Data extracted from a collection
+ + + + + + +
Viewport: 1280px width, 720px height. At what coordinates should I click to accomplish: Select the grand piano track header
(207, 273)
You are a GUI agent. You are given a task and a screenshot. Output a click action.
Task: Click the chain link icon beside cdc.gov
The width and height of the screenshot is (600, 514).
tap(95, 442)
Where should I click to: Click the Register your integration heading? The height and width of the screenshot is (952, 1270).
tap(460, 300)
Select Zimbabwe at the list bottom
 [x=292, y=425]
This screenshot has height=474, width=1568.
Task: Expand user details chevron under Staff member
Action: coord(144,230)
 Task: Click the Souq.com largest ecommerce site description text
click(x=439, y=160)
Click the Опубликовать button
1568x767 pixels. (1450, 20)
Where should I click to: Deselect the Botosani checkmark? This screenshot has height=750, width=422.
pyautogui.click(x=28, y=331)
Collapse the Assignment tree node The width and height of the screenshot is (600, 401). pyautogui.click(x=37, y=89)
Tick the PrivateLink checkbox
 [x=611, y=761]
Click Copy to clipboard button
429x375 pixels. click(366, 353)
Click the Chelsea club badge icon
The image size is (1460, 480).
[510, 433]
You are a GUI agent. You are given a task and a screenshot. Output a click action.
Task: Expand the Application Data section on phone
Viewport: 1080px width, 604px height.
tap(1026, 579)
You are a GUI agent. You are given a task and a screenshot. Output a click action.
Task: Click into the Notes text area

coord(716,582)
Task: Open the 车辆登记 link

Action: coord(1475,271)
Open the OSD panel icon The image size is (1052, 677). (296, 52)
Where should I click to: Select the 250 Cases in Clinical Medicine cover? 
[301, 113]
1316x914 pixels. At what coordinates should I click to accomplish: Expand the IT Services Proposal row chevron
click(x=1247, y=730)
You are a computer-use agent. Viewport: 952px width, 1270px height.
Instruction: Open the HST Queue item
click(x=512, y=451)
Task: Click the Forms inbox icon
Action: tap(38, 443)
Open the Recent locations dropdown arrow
+ + + + + + +
- _Exercise goal_
Print the entries exactly. Include every one.

- _Task answer_
Viewport: 1280px width, 720px height. At what coordinates should I click to accomplish: Select the grand piano track header
(207, 273)
You are a GUI agent. You are given a task and a screenshot. Output a click action.
Task: Click the chain link icon beside cdc.gov
The width and height of the screenshot is (600, 514).
tap(95, 442)
Where should I click to: Click the Register your integration heading? The height and width of the screenshot is (952, 1270).
tap(460, 300)
Select Zimbabwe at the list bottom
 [x=292, y=425]
This screenshot has height=474, width=1568.
Task: Expand user details chevron under Staff member
Action: coord(144,230)
 Task: Click the Souq.com largest ecommerce site description text
click(x=439, y=160)
Click the Опубликовать button
1568x767 pixels. (1450, 20)
Where should I click to: Deselect the Botosani checkmark? This screenshot has height=750, width=422.
pyautogui.click(x=28, y=331)
Collapse the Assignment tree node The width and height of the screenshot is (600, 401). pyautogui.click(x=37, y=89)
Tick the PrivateLink checkbox
 [x=611, y=761]
Click Copy to clipboard button
429x375 pixels. click(366, 353)
Click the Chelsea club badge icon
The image size is (1460, 480).
[510, 433]
You are a GUI agent. You are given a task and a screenshot. Output a click action.
Task: Expand the Application Data section on phone
Viewport: 1080px width, 604px height.
tap(1026, 579)
You are a GUI agent. You are given a task and a screenshot. Output a click action.
Task: Click into the Notes text area

coord(716,582)
Task: Open the 车辆登记 link

Action: coord(1475,271)
Open the OSD panel icon The image size is (1052, 677). (296, 52)
Where should I click to: Select the 250 Cases in Clinical Medicine cover? 
[301, 113]
1316x914 pixels. At what coordinates should I click to accomplish: Expand the IT Services Proposal row chevron
click(x=1247, y=730)
You are a computer-use agent. Viewport: 952px width, 1270px height.
Instruction: Open the HST Queue item
click(x=512, y=451)
Task: Click the Forms inbox icon
Action: tap(38, 443)
Open the Recent locations dropdown arrow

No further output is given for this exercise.